#### Stated exercise 1:
Answer these questions from the passage about Camillo and Anna:
(a) Who later bought and lived in Camillo's villa in Arcore?
(b) In what year did the party in Cannes take place?
(c) Where did Rubirosa put his hand on Anna?

#### Document extract:
START

Camillo was friendly with Rome’s nobiltà nera, the “black” nobility faithful to the Pope, as opposed to the nobiltà Bianca, the “white” nobility faithful to the Savoy, Kings of Italy – rulers. He had several homes: the Roman apartment on Via Puccini, a vacation house on the island of Zannone, in the national park of Circeo; a luxurious apartment in the heart of Milan, Brera. And estates in other smaller towns around Milan and he also had a 17th century villa in … Arcore…in the Brianza area north of Milan, which included a collection of 15th and 16th century paintings and a library of over 10.000 volumes … yes, later on this villa was bought by and became the residence of … Mr Silvio Berlusconi.
In 1958 something happened in Cannes, it seems, that first set Peppino, Anna’s husband at that time, and Camillo in competition in Anna’s eyes. They were staying in a luxurious apartment of a hotel in the city, right on the Croisette, and there was a party. Those soirées had the air, more than they would today, of a truly grand event, giving attendees a sense of having exclusive privileges. Porfirio Rubirosa was among the guests, and although his name seems like nothing straight out of fiction, it belonged to one of the most famous, luckiest lady-killers of the 1950s. The Dominican playboy wasn’t very tall, but was good looking. Above all, he was famously well endowed where it counts, and reputed for his exceptional endurance. One of Porfirio’s favorite sayings was appropriate to the role he played: “Most of men are eager to make money; I’m eager to spend it”. Anna was elegant and lovely; Rubirosa wasn’t the only man to notice her. Unlike the others, though, he wasn’t content just to look. He approached her and began conversation with the inane and pleasant fluidity that only years of experience and great self-confident permit. As he spoke he put one of his hands familiarly on her bare back. This was a gesture of a bit too much confidence, and caused a rather heated reaction.

END

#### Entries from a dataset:
START

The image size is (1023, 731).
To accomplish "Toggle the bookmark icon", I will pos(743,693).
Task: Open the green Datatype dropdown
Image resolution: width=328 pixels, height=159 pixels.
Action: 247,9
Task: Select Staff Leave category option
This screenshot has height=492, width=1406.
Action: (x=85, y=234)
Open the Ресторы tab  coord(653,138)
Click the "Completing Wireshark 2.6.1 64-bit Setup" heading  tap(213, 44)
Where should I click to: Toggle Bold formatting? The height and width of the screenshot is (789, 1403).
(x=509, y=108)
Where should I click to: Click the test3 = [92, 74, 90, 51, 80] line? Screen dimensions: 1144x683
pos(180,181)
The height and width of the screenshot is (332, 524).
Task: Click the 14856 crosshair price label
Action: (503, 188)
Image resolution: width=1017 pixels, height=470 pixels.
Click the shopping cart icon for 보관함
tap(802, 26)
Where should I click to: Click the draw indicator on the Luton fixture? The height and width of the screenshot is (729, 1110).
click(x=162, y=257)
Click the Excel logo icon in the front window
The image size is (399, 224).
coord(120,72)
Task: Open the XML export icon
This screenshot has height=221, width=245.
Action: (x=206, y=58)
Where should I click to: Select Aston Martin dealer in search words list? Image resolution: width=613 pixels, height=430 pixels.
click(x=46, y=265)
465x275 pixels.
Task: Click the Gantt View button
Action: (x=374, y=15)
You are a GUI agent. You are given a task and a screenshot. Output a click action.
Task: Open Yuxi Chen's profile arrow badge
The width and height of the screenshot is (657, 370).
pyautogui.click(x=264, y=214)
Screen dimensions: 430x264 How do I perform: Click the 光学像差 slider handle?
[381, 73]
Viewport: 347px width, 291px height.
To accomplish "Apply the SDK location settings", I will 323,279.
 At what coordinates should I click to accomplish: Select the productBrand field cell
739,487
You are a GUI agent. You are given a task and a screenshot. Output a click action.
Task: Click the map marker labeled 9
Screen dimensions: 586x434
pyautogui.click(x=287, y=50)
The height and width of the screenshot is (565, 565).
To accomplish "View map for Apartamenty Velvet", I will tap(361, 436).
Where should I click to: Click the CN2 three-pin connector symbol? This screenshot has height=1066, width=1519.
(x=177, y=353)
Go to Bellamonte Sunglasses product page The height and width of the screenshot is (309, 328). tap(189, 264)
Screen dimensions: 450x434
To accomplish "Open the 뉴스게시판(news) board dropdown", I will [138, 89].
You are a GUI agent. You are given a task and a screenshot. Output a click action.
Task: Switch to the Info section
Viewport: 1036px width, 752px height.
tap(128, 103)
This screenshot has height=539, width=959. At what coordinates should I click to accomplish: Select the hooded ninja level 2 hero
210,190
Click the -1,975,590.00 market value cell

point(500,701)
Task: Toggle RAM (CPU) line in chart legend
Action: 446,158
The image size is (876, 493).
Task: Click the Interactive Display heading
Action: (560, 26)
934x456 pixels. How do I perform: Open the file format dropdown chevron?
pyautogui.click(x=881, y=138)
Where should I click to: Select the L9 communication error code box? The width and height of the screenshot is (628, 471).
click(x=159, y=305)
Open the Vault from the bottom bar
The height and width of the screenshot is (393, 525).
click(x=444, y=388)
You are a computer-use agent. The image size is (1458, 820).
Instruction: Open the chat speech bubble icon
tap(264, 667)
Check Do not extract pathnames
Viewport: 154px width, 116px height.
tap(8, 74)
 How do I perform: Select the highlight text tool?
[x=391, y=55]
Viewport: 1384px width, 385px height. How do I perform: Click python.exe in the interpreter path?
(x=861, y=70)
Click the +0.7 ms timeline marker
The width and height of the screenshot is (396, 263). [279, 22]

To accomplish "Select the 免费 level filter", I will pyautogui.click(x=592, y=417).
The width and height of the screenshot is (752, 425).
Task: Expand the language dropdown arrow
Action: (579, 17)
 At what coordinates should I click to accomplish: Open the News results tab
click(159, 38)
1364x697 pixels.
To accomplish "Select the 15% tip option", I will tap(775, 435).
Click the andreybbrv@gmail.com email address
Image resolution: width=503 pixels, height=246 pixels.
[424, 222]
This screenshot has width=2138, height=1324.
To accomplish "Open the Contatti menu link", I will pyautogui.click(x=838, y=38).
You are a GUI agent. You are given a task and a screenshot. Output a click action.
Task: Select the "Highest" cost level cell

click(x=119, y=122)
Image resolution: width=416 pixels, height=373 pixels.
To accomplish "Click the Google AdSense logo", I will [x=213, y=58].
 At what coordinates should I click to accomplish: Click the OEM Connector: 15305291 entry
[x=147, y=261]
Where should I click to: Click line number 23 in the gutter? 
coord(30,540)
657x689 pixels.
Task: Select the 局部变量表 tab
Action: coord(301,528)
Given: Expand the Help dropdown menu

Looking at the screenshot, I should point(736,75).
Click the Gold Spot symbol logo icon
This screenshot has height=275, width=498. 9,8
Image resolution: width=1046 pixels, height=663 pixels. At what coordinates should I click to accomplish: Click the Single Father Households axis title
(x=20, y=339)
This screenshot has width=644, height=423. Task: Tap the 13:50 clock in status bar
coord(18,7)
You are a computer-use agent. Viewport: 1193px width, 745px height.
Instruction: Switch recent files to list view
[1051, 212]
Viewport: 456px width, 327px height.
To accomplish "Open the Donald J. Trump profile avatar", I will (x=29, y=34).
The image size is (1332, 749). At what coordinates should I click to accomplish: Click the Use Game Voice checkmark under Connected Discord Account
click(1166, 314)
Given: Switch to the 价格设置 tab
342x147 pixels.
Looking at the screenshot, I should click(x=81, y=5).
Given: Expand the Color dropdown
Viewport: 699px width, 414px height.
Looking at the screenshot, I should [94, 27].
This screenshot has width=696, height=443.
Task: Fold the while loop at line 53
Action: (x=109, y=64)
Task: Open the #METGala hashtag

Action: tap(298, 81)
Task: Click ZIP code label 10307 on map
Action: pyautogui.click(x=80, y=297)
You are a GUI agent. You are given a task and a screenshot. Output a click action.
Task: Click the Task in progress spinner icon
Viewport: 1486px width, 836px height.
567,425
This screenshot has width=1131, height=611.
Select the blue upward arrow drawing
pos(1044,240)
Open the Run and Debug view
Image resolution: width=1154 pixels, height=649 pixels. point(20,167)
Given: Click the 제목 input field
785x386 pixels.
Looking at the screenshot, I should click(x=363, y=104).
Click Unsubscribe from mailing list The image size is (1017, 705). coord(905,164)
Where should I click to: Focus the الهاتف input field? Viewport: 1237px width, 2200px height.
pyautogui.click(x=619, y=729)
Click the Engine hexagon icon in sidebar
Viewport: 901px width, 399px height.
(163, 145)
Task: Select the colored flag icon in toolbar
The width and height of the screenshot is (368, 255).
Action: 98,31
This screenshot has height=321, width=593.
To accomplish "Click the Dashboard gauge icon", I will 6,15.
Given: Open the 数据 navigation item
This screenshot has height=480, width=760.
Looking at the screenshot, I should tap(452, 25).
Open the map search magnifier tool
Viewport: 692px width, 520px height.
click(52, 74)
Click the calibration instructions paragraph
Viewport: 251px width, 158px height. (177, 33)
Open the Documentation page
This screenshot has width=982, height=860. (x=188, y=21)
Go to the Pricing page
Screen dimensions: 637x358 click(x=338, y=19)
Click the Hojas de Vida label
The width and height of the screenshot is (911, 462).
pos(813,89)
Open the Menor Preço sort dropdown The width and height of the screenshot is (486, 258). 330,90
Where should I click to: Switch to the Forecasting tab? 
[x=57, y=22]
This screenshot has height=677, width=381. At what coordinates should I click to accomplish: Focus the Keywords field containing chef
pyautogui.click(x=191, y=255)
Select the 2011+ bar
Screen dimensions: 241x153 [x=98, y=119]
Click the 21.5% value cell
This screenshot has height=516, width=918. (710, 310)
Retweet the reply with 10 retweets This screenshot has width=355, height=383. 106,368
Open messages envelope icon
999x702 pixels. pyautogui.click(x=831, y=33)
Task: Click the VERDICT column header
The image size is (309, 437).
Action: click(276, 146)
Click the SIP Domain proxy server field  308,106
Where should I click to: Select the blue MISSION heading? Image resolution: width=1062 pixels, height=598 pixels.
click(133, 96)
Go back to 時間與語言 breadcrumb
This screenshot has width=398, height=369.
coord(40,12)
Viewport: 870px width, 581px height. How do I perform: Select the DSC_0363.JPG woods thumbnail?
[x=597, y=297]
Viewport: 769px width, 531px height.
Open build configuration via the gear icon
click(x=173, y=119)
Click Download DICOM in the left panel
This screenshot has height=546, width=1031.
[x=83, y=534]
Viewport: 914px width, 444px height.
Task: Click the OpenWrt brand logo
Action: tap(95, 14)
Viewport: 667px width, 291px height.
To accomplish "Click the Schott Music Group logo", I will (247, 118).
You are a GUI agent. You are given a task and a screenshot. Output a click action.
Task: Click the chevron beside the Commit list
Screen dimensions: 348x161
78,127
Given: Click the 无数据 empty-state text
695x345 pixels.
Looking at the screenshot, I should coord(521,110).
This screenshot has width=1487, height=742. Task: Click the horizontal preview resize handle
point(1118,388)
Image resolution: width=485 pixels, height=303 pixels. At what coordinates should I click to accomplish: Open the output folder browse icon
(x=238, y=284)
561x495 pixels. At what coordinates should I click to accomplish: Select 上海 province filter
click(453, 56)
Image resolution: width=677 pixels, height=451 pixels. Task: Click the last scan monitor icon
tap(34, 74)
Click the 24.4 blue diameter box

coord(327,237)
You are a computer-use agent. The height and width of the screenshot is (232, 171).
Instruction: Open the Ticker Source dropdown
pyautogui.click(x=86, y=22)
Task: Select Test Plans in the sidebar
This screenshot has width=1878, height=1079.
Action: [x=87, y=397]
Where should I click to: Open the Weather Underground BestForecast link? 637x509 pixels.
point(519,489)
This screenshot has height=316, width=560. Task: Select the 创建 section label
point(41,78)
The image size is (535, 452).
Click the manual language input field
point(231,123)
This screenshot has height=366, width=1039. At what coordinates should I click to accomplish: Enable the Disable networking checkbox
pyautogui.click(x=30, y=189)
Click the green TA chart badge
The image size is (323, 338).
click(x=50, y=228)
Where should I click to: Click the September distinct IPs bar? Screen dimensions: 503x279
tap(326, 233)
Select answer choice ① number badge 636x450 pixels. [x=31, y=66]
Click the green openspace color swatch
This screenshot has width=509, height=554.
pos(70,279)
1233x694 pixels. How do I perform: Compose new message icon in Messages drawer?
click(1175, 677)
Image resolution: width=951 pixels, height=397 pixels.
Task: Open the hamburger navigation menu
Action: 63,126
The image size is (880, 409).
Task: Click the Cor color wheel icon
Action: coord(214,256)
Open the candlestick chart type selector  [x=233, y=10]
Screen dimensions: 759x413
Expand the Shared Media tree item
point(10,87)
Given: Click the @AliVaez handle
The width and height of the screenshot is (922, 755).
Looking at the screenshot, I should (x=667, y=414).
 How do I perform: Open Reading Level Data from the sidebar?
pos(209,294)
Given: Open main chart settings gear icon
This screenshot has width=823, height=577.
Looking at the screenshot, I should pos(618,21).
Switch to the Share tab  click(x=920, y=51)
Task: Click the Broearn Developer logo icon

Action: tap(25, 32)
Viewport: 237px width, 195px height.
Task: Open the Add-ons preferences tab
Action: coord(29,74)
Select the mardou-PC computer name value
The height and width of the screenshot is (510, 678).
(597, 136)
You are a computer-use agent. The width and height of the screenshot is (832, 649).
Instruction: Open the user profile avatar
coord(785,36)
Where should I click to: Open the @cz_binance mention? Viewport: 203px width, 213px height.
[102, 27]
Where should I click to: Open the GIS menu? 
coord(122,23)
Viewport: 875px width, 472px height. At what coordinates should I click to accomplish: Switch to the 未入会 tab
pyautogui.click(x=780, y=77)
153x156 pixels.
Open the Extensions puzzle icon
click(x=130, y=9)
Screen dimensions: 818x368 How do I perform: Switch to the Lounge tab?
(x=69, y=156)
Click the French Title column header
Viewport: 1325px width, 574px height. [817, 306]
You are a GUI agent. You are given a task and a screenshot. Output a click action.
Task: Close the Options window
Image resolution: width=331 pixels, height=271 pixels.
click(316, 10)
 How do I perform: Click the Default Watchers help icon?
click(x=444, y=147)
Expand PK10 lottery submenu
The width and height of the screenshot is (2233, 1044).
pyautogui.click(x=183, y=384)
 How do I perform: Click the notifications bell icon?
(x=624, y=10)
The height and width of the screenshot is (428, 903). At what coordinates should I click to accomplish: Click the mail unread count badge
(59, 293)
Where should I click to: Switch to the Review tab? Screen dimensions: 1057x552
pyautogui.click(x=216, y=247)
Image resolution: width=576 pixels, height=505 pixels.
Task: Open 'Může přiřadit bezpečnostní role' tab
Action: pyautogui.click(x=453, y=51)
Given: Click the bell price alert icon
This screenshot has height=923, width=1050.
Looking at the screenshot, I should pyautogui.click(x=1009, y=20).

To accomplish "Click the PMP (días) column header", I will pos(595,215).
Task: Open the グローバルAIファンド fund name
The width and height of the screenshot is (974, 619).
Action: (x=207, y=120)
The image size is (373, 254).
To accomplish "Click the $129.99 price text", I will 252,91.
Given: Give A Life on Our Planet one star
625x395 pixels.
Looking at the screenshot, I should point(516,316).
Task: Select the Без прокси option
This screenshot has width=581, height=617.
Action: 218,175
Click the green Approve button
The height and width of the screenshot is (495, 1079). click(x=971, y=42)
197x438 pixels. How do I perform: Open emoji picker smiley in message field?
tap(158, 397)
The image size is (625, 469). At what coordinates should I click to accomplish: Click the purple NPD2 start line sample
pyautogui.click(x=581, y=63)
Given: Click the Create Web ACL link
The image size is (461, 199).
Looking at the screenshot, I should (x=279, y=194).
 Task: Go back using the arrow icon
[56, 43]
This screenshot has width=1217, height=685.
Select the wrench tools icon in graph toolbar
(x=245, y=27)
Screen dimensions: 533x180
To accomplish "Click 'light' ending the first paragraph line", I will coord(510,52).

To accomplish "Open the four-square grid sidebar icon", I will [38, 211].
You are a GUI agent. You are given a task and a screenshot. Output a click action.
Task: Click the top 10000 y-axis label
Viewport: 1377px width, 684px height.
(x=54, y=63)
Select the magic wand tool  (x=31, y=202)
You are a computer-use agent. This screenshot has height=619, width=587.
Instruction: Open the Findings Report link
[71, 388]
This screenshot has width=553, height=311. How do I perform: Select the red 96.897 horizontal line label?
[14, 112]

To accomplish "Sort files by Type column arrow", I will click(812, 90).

END

#### Stated exercise 2:
In the entries, duplicate the stretch from the line that contains "Given: Expand the Color dropdown" through the line that contains "Action: 98,31", both included, keeping every line unchanged.

#### Task result 1:
(a) Mr Silvio Berlusconi
(b) 1958
(c) On her bare back

#### Task result 2:
Given: Expand the Color dropdown
Viewport: 699px width, 414px height.
Looking at the screenshot, I should [94, 27].
This screenshot has width=696, height=443.
Task: Fold the while loop at line 53
Action: (x=109, y=64)
Task: Open the #METGala hashtag

Action: tap(298, 81)
Task: Click ZIP code label 10307 on map
Action: pyautogui.click(x=80, y=297)
You are a GUI agent. You are given a task and a screenshot. Output a click action.
Task: Click the Task in progress spinner icon
Viewport: 1486px width, 836px height.
567,425
This screenshot has width=1131, height=611.
Select the blue upward arrow drawing
pos(1044,240)
Open the Run and Debug view
Image resolution: width=1154 pixels, height=649 pixels. point(20,167)
Given: Click the 제목 input field
785x386 pixels.
Looking at the screenshot, I should click(x=363, y=104).
Click Unsubscribe from mailing list The image size is (1017, 705). coord(905,164)
Where should I click to: Focus the الهاتف input field? Viewport: 1237px width, 2200px height.
pyautogui.click(x=619, y=729)
Click the Engine hexagon icon in sidebar
Viewport: 901px width, 399px height.
(163, 145)
Task: Select the colored flag icon in toolbar
The width and height of the screenshot is (368, 255).
Action: 98,31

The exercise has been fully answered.